**Challenge:** Pull out every line of the data that contains the string "Open", matching case exactly.

***

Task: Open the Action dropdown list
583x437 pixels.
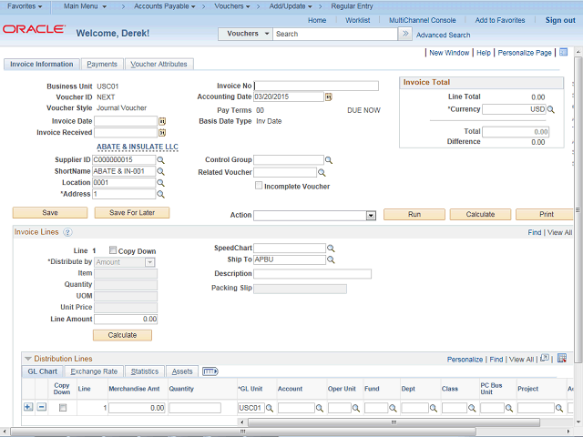Action: (x=371, y=216)
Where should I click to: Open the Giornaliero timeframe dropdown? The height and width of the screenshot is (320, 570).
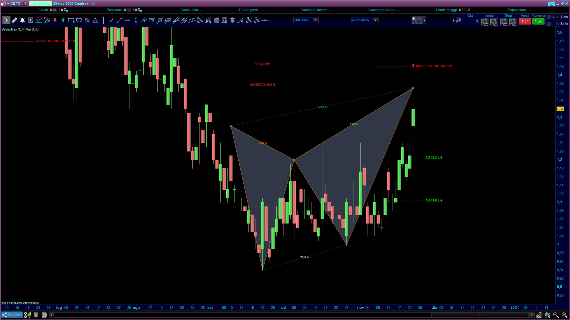click(x=375, y=20)

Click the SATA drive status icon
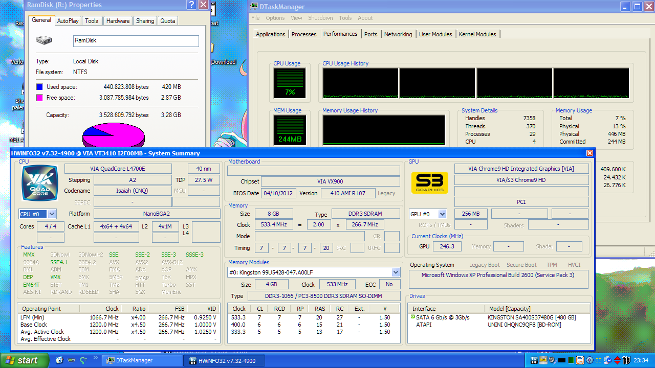coord(413,317)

***

**The response:**
Task: Open the Action dropdown list
Where should I click to: Open the Giornaliero timeframe dropdown? The height and width of the screenshot is (320, 570).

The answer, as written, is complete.